The task:
Repeat every line from the line containing "Open the 4.6 Google Reviews link" to the end of the data, exactly. Leave the pictures out.

Dataset entries
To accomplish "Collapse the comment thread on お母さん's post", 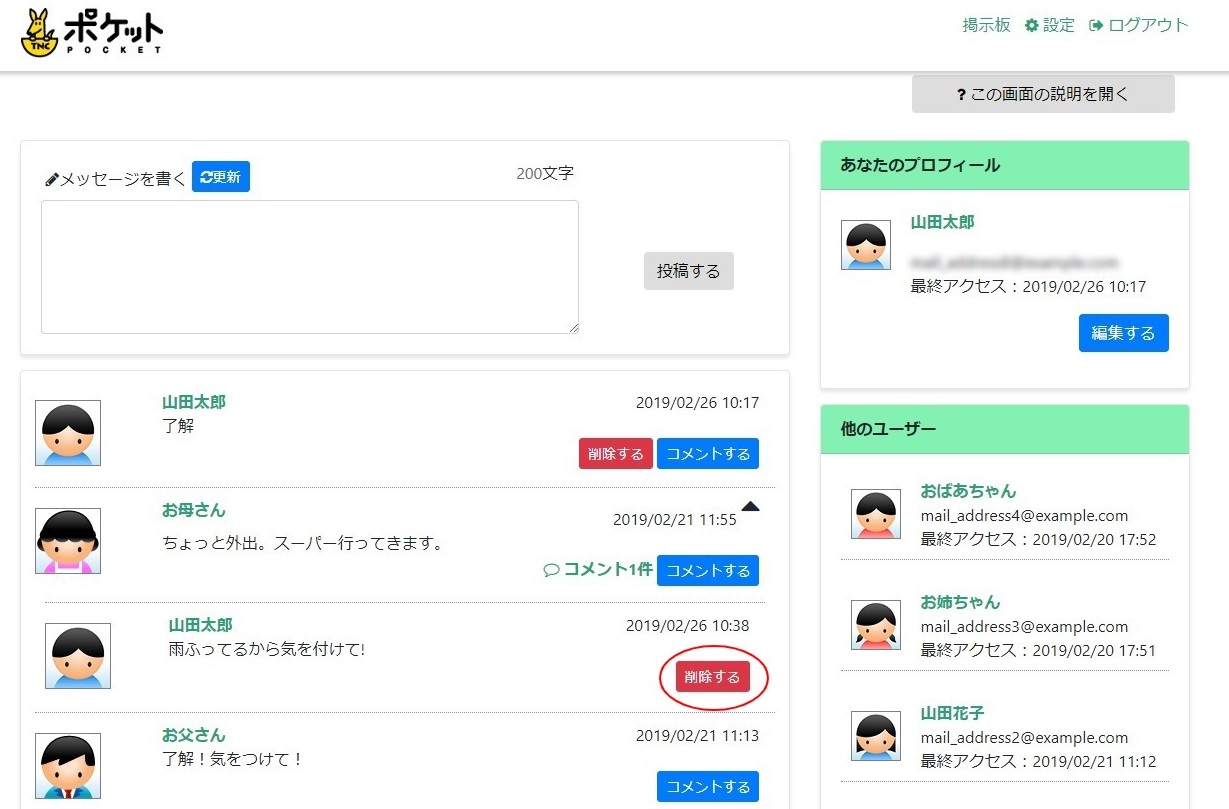I will coord(752,507).
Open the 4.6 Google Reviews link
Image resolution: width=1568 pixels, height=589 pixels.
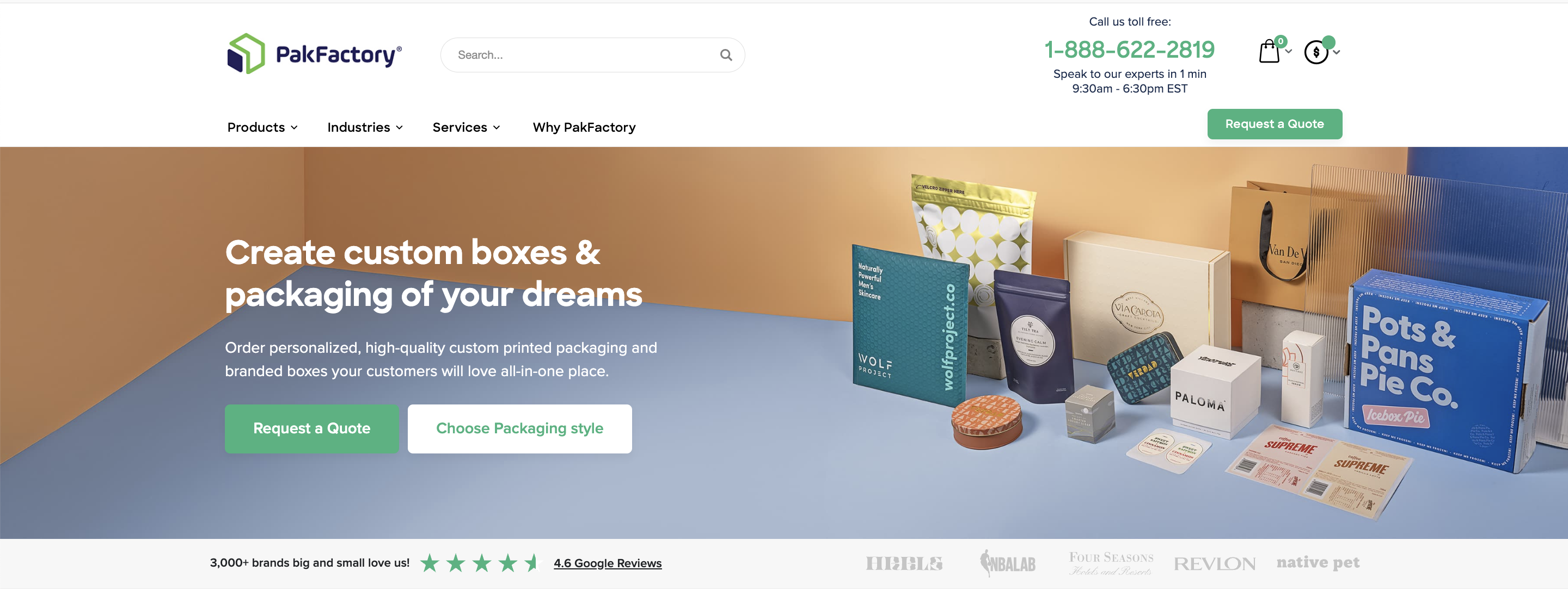point(607,563)
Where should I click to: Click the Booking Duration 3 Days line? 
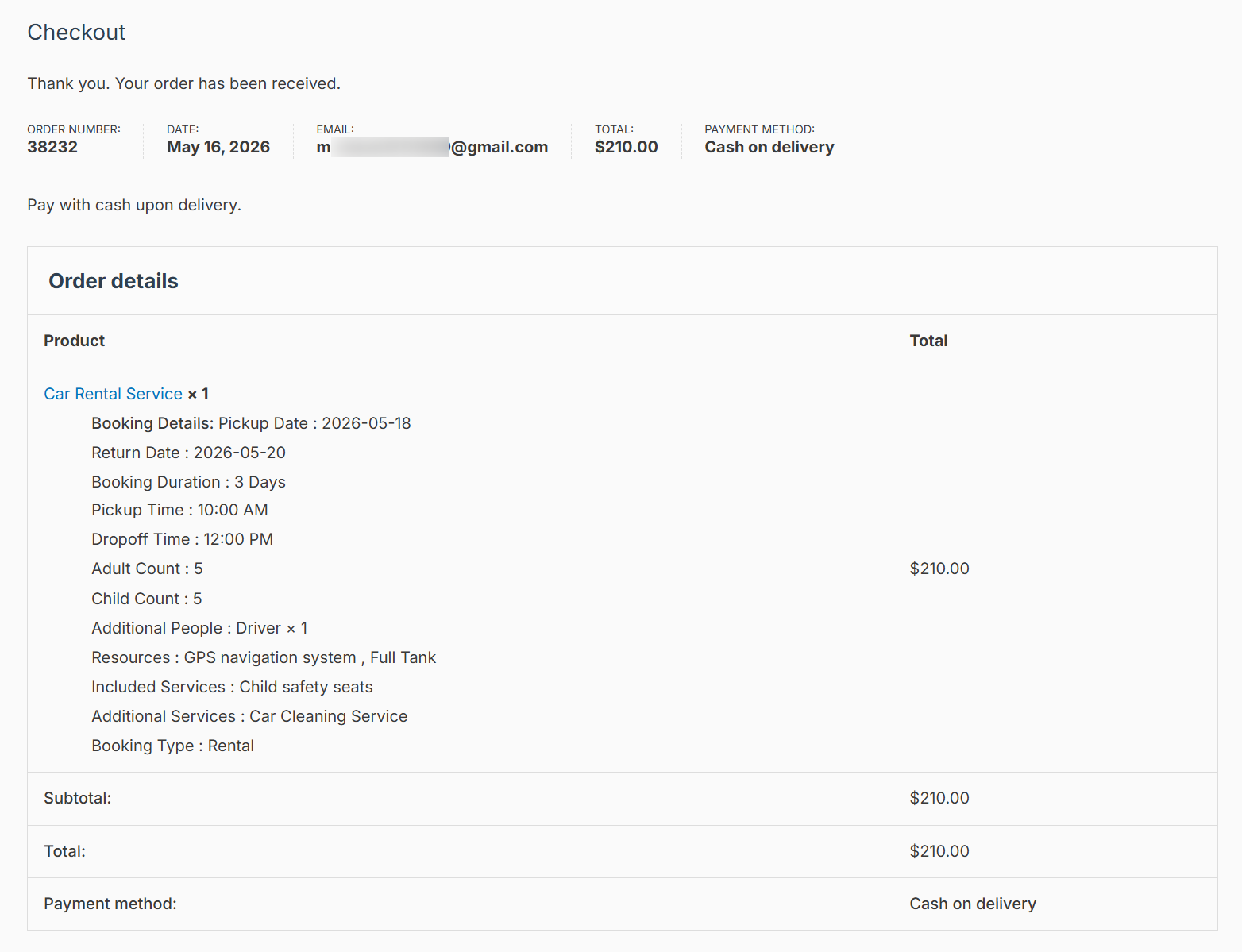(188, 482)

Task result:
Open the 4.6 Google Reviews link
Image resolution: width=1568 pixels, height=589 pixels.
point(607,563)
Where should I click to: Click the Booking Duration 3 Days line? 
(188, 482)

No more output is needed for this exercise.